Leave out the pictures, and print exactly the lines from the one holding "Screen dimensions: 1408x793" through the last line of the material.

****

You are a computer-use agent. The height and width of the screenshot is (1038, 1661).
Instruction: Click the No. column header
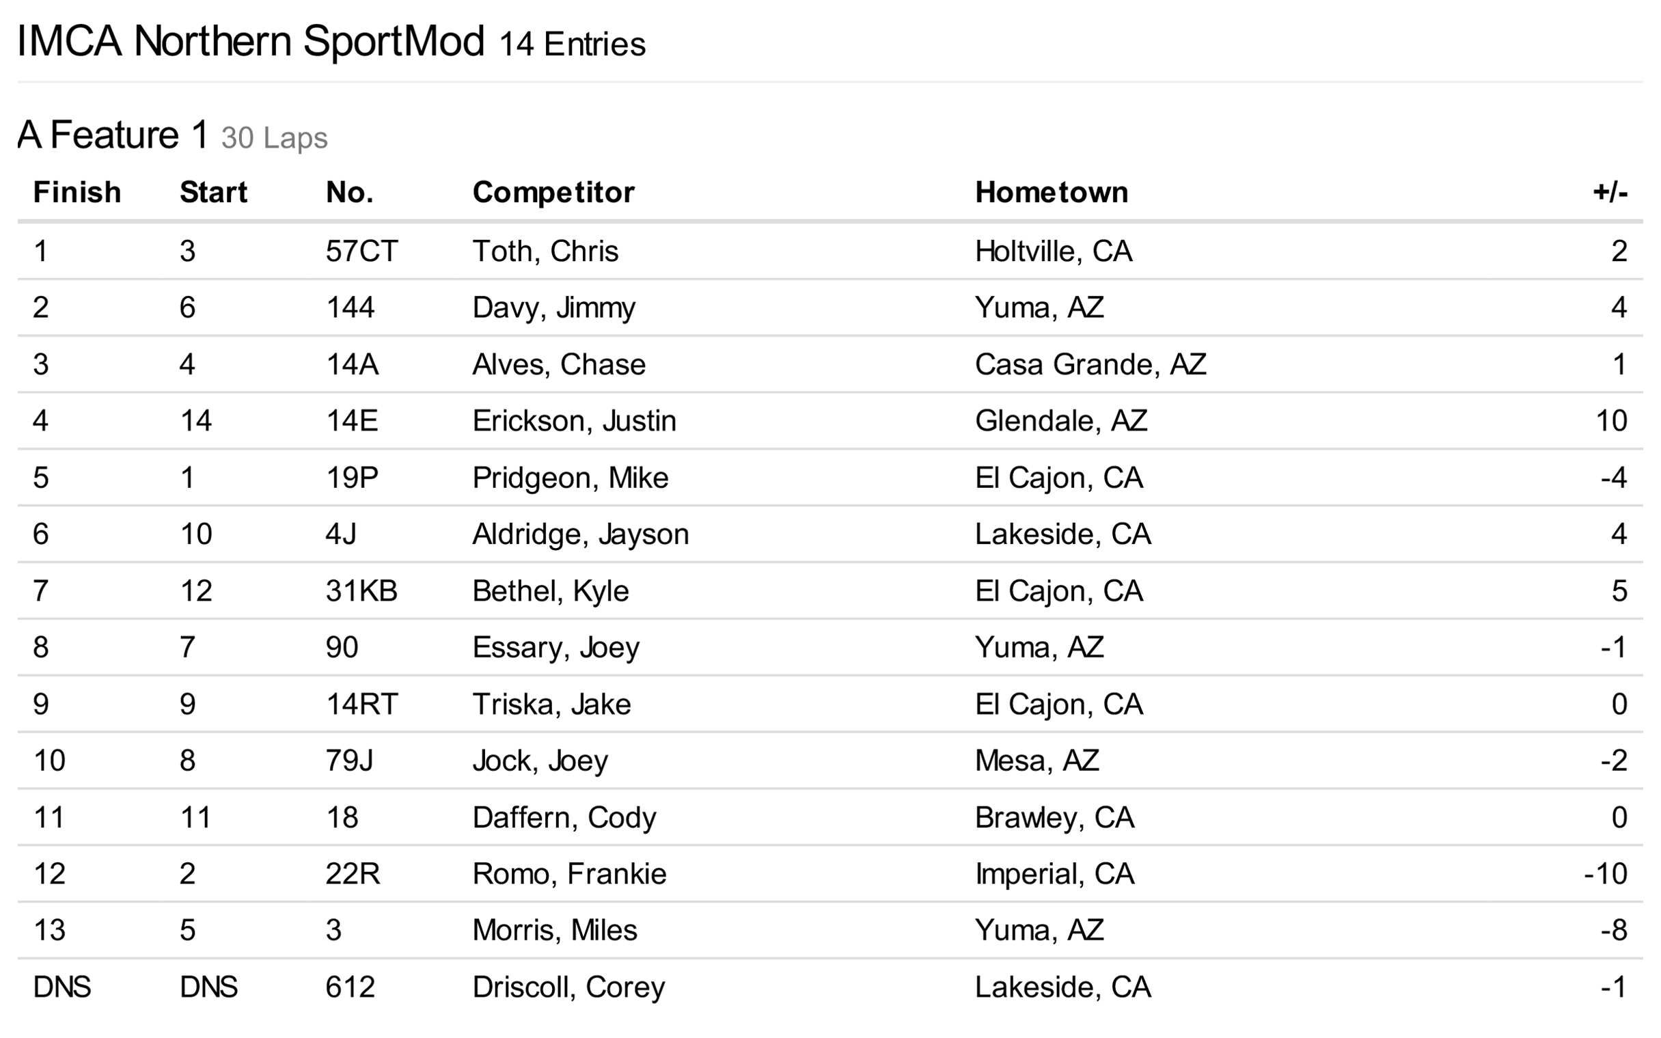tap(349, 192)
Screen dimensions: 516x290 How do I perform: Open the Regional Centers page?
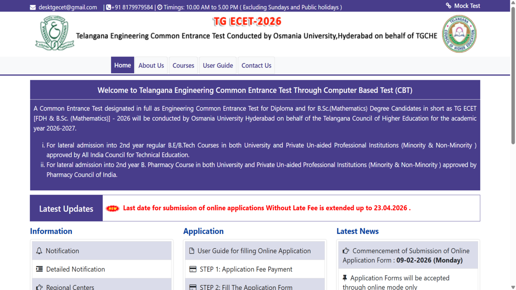click(70, 287)
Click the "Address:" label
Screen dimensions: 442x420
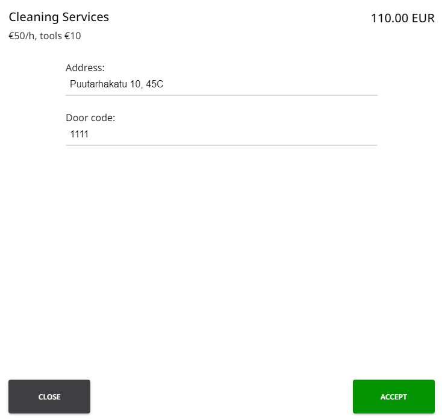point(85,67)
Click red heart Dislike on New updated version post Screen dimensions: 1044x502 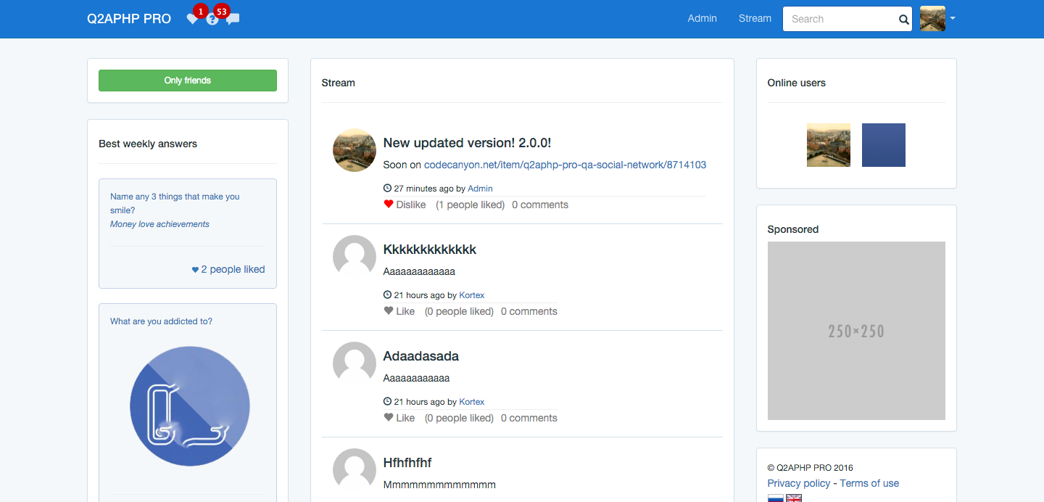tap(405, 205)
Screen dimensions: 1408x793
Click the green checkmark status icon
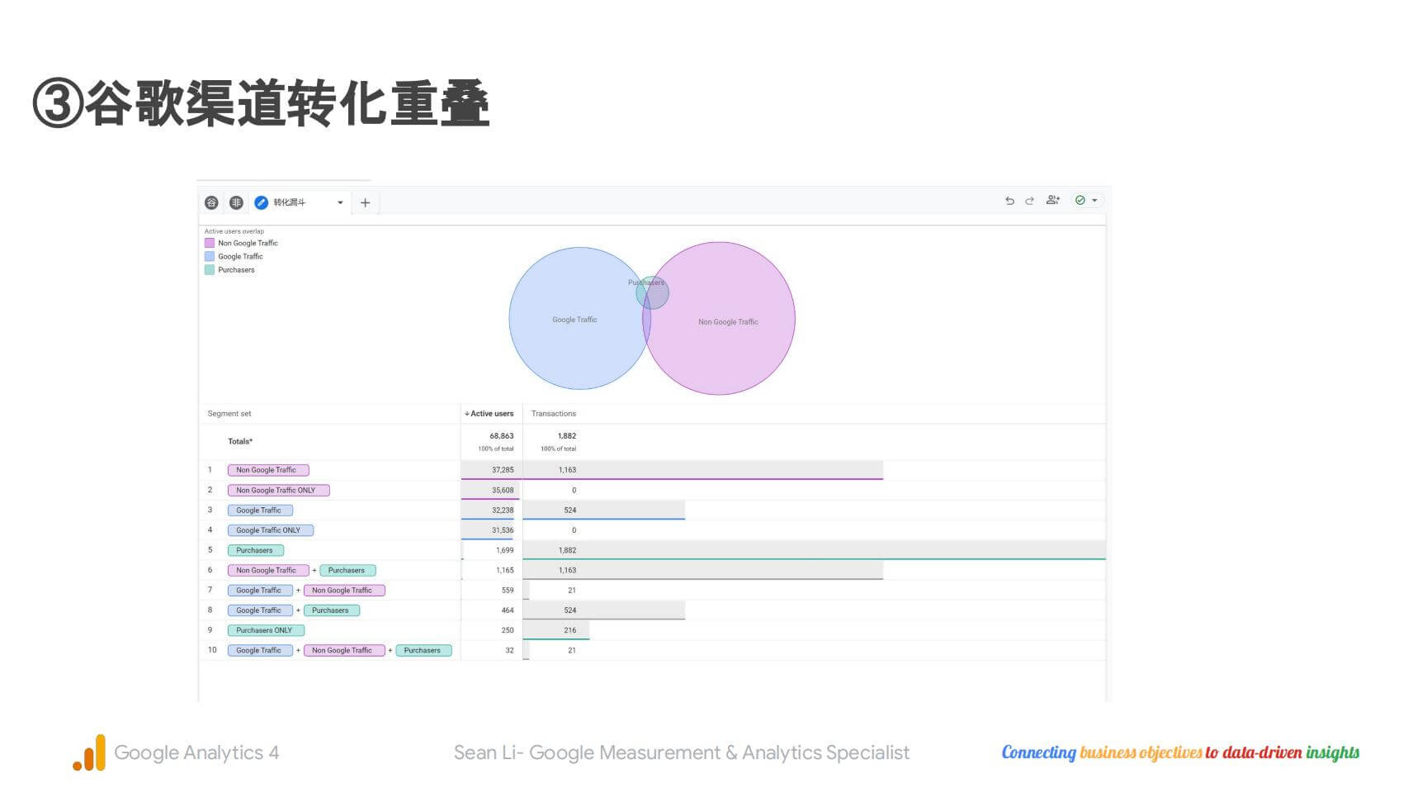1080,200
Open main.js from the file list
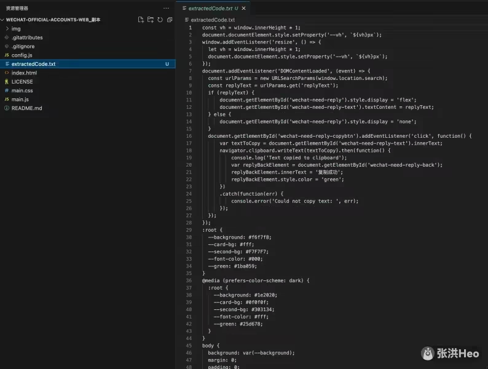This screenshot has width=488, height=369. pyautogui.click(x=20, y=99)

****

Solution to the exercise
Screen dimensions: 1408x793
Click the green checkmark status icon
1080,200
Open main.js from the file list
This screenshot has width=488, height=369. pyautogui.click(x=20, y=99)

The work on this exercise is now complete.